J’étais un autodidacte. J’avais presque toujours tout lu sans éprouver le
besoin de me faire guider et je me figurais donc la littérature comme un monde qui
me ressemblerait, un monde où la douce folie et l’imagination auraient enfin
leur place. Je n’ai jamais autant eu tort de toute ma vie. Je n’ai jamais
rencontré autant d’adultes que durant mes études littéraires. C’est à cette
époque que j’ai pris le plus brutalement conscience d’appartenir à quelque
chose comme le contraire d’une communauté. Je découvrais un club social
hiérarchisé où tout le monde observait nerveusement tout le monde en essayant
de comprendre les règles du jeu de miroirs auquel il fallait jouer pour se
distinguer.
J’ignore
pourquoi le milieu littéraire de mes souvenirs d’étudiant diffère autant de
celui des sciences, qui m’a semblé beaucoup plus accueillant. En supposant
qu’une telle différence ne résulterait pas uniquement d’un biais subjectif de la
part d’un étranger à un milieu lui révélant enfin qu’il n’avait pas tous les
talents, ou d’un simple effet du mauvais hasard, je crois maintenant qu’elle
tient essentiellement à l’anxiété que provoque forcément un objet d’étude aussi
difficile à objectiver que la littérature, nécessitant elle-même tellement de
conventions souvent tacites pour être abordée de façon à produire quelque chose
qui ressemble à du savoir universitaire.
Toujours
est-il que c’est à partir de cette époque que je suis moi-même devenu de plus
en plus adulte. J’ai rencontré un professeur que j’admirais et par lequel je
suis parvenu à me faire recruter comme assistant de recherche. Un type sérieux.
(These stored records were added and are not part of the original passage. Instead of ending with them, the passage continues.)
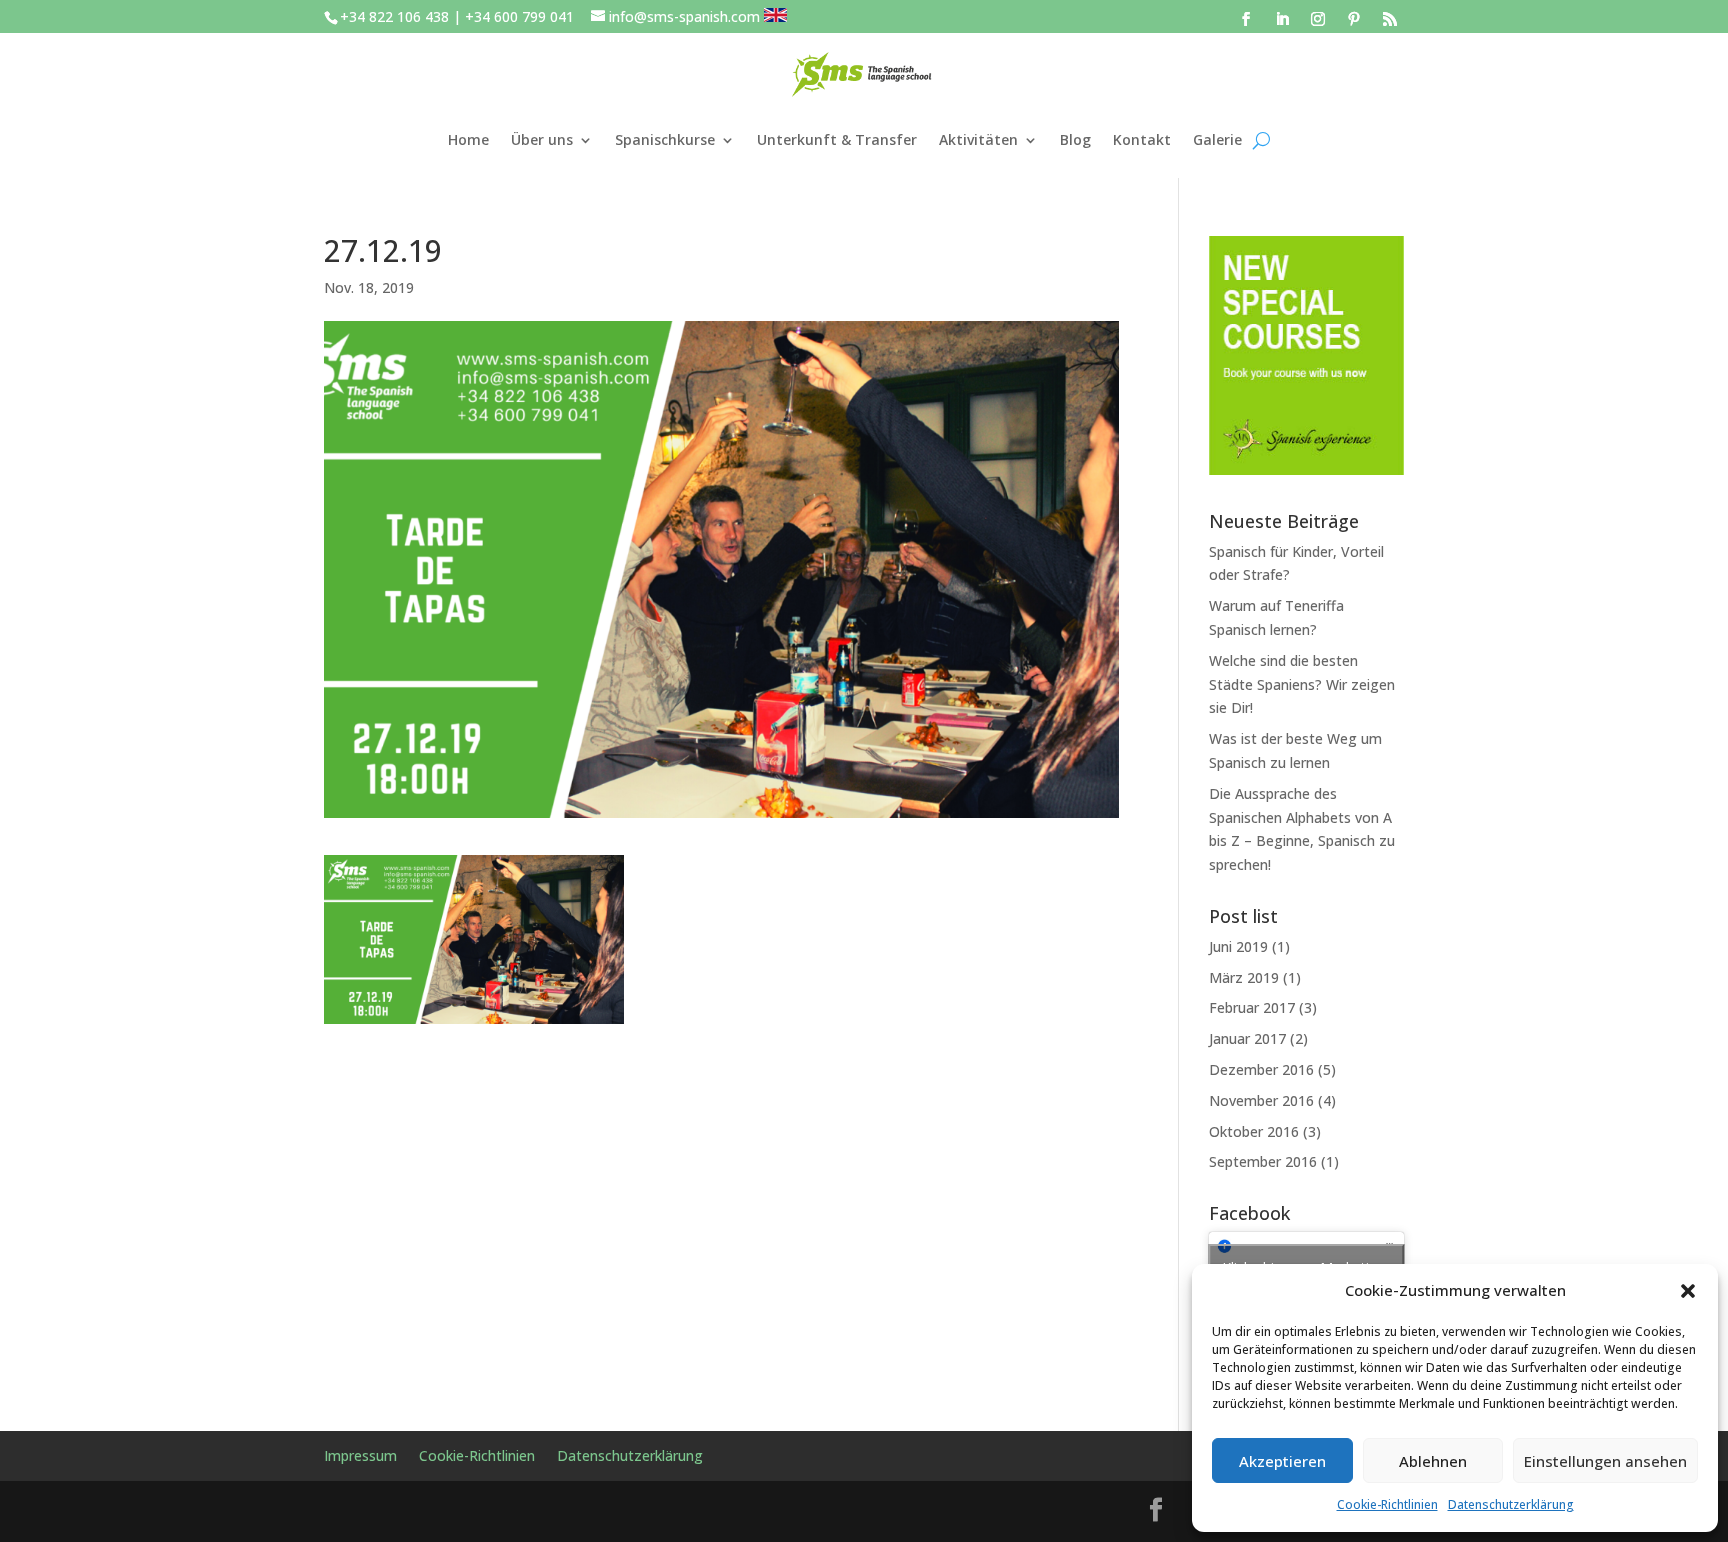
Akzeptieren (1282, 1461)
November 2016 (1261, 1100)
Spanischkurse (665, 139)
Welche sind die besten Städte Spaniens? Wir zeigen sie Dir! (1302, 684)
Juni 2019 (1238, 946)
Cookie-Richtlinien (1387, 1504)
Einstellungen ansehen (1605, 1461)
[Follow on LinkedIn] (1282, 19)
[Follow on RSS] (1390, 19)
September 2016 (1263, 1161)
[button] (1688, 1291)
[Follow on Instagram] (1318, 19)
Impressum (360, 1457)
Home (468, 139)
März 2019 (1244, 977)
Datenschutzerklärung (1511, 1504)
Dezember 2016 (1261, 1069)
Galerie (1217, 139)
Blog (1075, 139)
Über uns (542, 139)
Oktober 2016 (1254, 1131)
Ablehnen (1433, 1461)
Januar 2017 (1247, 1038)
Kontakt (1142, 139)
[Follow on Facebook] (1246, 19)
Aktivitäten (978, 139)
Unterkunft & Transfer (837, 139)
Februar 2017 (1252, 1007)
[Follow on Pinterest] (1354, 19)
Fondamentalement gentil, mais très conservateur. Il appréciait ma curiosité sans
bornes. Je l’admirais parce qu’il semblait posséder tout ce qui me manquait et
tout ce dont je croyais alors avoir besoin. De la constance, de la certitude,
une capacité extraordinaire à juger fermement de tout de façon presque
convaincante. Je deviendrais grâce à lui pour la première fois un étudiant non
seulement brillant à ses heures, mais presque fiable et prometteur. Je me suis ensuite
fait une nouvelle copine, plus sérieuse que la première. Elle était plus jeune
que moi, mais je l’admirais surtout parce qu’elle avait déjà quelque chose d’adulte
qui me manquait encore. Cette copine allait un jour devenir mon épouse, puis la
mère de mes enfants. J’allais désormais et un peu grâce à elle apprendre à prendre
soin de mon sommeil et de mon infini besoin d’amour. J’allais apprendre à
m’investir sérieusement dans mes études, dans mon travail, dans mes obligations
de plus en plus nombreuses. Et je ne ferais plus de crise d’épilepsie. Je le
savais tellement que j’ai cessé de prendre mes médicaments, en renonçant du
même coup à mon permis de conduire.
On
dit que les épileptiques peuvent voir l’avenir.
*
J’ai recommencé à réécrire de la poésie vers 38 ans. Ma dernière crise datait d'au moins treize ans. Un très bon âge pour le lyrisme et la magie du cœur. J’avais dit à un de mes rares amis plus fous que moi que je voulais écrire de la poésie pour réapprendre à être clairvoyant. Il approuva sentencieusement ma décision. Ce n’était pas un projet littéraire. L’écriture n’était que le symptôme visible – et pourquoi pas parfois esthétiquement valable – d’un bouleversement total de ma vie qui allait vite mener à mon divorce. J’aurais donc vite fait de reprendre connaissance avec cette source d’insomnie que je refoulais depuis que j’avais trop appris à être adulte, ou avec cet infini besoin d’amour qui m’avait tant dépossédé lors de ma première période épileptique. J’écrivais des quatrains. J’avais abandonné la rime et le mètre de mon adolescence, mais je tenais encore à la rigidité de formes presque rectangulaires. Par un matin de février 2016, seul dans mon appartement de nouveau célibataire, j’ai écrit le quatrain suivant :
Le matin t’a versé du dégel de grisaille. C’est le poids
que tu portes. Il est sur le point d’éclore. Un bouquet
rayonnant a pris racine en toi. Un bouquet d’étincelles
vivaces. Elles ne fleurissent que par un temps qui pleure.
Le
soir même je devais me rendre chez une amie chez que revoyais pour la première
fois en quatorze ans. J’avais vu en rêve l’ameublement et la couleur de son salon.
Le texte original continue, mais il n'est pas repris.